Construct the maximum tree by the given array and output the root node of this tree. 

My solution to this question is:

def constructMaximumBinaryTree(nums):
        """
        :type nums: List[int]
        :rtype: TreeNode
        """
        if nums:
            maxIdx = nums.index(max(nums))
            root = TreeNode(nums[maxIdx])
            left = constructMaximumBinaryTree(nums[:maxIdx])
            right = constructMaximumBinaryTree(nums[maxIdx + 1:])
            root.left = left
            root.right = right
            return root

I get how it works, but I am not sure how to compute the time and space complexity. If I try to draw the solution out, the input array gets split into two, for each node until it gets empty. So, I guessed it would be something like O(log n) , but I am not sure about the exact reasoning. Same with the space complexity. Any tips?

Answer 1

No, it's not necessarily O(n log n) .

First, consider the recursion process itself: what is the worst-case (default interpretation of "complexity) position of the splitting decision? If the given array is sorted, then the maximum element is always at the end, and your recursion degenerates into a process of removing one element on each iteration.

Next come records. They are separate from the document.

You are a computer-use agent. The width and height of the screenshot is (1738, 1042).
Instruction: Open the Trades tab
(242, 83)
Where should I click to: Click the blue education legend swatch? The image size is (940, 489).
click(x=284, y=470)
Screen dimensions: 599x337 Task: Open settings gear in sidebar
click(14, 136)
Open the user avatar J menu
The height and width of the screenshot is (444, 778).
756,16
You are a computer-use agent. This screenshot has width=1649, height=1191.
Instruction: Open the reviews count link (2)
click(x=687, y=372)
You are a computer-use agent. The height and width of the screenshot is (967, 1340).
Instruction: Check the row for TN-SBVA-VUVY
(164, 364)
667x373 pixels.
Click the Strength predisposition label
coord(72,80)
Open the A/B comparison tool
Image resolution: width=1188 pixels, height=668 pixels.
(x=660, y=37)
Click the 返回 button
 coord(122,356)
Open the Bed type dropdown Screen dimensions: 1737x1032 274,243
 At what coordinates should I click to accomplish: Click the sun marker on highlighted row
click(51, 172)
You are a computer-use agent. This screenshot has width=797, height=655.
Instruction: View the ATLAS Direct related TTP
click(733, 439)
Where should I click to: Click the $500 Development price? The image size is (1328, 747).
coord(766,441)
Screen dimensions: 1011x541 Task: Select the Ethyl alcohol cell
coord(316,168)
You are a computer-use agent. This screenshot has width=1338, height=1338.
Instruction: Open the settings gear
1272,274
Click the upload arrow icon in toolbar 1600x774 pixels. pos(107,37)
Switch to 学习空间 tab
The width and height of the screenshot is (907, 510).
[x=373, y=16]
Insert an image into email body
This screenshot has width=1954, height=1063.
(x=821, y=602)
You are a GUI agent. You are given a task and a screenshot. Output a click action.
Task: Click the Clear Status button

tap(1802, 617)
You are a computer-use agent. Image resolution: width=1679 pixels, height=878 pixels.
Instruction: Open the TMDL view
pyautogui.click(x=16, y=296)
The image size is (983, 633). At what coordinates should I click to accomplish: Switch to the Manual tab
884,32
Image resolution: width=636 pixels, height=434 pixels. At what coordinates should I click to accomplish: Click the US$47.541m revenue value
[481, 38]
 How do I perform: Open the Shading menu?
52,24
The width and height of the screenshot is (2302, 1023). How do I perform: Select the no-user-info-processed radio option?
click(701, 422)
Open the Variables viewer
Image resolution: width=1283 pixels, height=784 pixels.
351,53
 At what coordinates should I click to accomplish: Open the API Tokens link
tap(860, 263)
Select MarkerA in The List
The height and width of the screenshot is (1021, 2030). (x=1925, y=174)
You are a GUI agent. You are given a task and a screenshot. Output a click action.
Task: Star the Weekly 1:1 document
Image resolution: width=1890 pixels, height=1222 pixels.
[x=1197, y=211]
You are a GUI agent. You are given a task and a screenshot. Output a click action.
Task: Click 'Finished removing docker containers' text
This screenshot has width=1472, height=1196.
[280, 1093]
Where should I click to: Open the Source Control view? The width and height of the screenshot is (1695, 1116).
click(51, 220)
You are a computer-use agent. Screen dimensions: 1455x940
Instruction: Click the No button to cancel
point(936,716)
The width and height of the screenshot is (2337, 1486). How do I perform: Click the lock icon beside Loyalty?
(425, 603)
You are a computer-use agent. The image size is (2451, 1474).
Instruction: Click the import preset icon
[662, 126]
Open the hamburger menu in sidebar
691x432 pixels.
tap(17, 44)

Second, consider the complexity of one pass through the function, recursion aside. What is the complexity of each operation in your sequence?

• find max of list
• find element in list
• construct node
• slice list
• function all
• slice list
• function call
• assignment
• assignment
• return root node

Many of those are O(1) operations, but several are O(n) -- where n is the length of the current list, not the original.

This results in a worst-case O(n^2) . Best-case is O(n log n) , as you intuited, given a perfectly balanced tree as input. The average case ... you probably don't need that any more, but it's O(n log n) with less favorable constants.